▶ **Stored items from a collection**
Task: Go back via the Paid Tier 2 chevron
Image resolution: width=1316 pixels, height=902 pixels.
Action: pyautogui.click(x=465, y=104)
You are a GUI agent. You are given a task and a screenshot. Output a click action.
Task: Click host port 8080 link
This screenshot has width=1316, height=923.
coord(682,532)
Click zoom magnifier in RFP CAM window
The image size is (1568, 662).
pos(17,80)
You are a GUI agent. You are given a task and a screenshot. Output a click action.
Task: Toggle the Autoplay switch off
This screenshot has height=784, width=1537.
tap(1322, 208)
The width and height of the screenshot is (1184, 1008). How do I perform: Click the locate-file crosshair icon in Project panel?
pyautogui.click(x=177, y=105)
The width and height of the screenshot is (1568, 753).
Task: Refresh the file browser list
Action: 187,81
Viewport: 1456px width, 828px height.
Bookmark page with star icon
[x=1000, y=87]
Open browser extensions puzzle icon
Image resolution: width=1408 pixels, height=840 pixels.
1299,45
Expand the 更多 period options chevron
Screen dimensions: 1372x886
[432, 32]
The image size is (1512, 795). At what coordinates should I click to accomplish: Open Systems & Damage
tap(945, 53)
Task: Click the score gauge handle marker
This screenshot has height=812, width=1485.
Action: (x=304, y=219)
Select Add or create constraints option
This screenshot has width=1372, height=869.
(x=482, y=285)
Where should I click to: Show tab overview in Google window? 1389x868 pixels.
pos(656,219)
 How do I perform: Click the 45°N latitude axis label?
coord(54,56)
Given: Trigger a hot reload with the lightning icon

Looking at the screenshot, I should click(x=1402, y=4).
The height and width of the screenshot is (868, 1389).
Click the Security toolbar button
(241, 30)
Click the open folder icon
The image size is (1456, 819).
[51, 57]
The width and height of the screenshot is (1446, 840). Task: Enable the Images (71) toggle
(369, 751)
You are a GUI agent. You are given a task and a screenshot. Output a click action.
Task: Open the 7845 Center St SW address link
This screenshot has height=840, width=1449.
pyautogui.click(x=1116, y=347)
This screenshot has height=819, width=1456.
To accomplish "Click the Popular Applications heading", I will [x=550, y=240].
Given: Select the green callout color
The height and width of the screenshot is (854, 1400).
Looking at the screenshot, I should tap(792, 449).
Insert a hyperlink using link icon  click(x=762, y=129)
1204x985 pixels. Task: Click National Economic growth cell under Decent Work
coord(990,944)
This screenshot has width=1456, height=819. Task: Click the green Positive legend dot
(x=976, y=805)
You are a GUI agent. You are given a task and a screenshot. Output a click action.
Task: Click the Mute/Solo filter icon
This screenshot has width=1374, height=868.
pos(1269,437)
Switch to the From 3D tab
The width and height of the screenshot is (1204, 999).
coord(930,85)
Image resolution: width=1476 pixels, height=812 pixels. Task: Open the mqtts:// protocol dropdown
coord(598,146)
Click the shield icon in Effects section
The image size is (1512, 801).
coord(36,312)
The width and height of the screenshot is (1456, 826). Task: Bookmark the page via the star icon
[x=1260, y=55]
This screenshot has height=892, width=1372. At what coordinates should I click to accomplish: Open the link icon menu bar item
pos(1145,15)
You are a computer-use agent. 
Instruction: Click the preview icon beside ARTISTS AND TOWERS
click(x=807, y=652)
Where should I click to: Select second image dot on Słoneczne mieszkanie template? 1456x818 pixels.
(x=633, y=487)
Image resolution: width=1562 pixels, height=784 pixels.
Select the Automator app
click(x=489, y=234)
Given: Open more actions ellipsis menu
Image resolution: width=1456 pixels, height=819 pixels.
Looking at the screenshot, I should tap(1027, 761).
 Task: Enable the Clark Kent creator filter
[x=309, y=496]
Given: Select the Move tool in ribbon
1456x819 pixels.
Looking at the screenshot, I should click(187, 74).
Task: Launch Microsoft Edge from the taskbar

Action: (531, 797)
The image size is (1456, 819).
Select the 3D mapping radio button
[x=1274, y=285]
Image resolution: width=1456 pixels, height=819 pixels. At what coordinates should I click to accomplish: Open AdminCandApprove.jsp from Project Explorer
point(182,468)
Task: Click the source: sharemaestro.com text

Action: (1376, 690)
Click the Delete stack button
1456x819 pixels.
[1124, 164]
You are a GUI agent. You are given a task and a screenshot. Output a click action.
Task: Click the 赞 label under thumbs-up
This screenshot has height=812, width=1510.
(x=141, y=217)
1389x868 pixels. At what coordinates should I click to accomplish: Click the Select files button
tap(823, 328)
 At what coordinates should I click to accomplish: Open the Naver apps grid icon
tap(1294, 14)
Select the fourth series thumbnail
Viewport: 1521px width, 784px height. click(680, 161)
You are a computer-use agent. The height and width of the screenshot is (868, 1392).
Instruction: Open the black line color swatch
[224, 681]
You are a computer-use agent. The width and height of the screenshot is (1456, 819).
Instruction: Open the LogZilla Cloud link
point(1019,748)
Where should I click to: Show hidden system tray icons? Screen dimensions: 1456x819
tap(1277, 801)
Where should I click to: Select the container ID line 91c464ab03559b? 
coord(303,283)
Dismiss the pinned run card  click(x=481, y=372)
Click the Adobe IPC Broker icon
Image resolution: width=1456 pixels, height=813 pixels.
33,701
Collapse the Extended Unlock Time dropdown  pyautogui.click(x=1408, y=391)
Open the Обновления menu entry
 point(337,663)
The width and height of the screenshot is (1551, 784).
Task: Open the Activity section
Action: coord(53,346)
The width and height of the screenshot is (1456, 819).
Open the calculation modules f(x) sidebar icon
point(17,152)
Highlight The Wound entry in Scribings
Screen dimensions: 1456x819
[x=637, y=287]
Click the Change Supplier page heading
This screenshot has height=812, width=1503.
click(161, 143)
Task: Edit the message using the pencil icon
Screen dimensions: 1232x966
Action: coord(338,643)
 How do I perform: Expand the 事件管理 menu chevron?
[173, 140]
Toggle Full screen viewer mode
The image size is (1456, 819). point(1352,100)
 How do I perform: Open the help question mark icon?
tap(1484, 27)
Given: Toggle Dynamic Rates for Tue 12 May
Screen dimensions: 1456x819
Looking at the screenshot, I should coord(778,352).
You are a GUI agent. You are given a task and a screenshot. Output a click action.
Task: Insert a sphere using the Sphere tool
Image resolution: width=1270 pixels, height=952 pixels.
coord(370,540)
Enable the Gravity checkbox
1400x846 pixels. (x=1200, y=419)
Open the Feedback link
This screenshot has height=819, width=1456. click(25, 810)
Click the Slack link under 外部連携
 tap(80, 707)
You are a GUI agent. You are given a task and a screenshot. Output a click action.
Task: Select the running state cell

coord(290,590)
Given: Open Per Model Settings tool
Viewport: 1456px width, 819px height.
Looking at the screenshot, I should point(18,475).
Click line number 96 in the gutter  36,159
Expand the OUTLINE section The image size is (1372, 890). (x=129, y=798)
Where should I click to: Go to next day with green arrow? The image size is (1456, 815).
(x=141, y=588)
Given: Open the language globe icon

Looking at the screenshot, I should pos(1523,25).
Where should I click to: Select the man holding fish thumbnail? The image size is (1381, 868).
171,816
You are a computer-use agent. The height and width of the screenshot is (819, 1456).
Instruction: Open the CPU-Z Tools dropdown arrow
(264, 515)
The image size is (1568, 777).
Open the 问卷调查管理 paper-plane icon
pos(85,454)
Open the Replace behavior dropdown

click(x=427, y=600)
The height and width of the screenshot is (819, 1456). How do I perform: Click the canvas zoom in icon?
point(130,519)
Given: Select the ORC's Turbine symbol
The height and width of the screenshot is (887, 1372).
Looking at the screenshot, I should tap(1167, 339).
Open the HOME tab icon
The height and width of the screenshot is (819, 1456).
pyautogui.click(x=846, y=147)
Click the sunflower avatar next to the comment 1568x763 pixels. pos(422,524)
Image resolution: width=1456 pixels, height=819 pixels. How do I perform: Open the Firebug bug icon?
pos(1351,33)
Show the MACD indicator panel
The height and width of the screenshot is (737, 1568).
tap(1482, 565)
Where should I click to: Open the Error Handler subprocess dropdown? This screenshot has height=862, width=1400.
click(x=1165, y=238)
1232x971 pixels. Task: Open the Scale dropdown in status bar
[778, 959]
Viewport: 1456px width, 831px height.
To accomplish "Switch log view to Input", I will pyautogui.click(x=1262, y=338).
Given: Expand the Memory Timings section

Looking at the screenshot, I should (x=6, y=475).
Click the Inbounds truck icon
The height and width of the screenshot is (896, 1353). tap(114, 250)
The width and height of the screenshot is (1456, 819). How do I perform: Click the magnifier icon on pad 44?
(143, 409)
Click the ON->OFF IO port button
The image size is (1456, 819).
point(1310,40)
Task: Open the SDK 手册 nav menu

▶ **EXERCISE AIM**
Among the records above, find the lines where the word "computer" appears and copy them.

▶ **OUTPUT FOR THIS EXERCISE**
You are a computer-use agent. 
You are a computer-use agent. The height and width of the screenshot is (868, 1392).
You are a computer-use agent. The width and height of the screenshot is (1456, 819).
You are a computer-use agent. The height and width of the screenshot is (819, 1456).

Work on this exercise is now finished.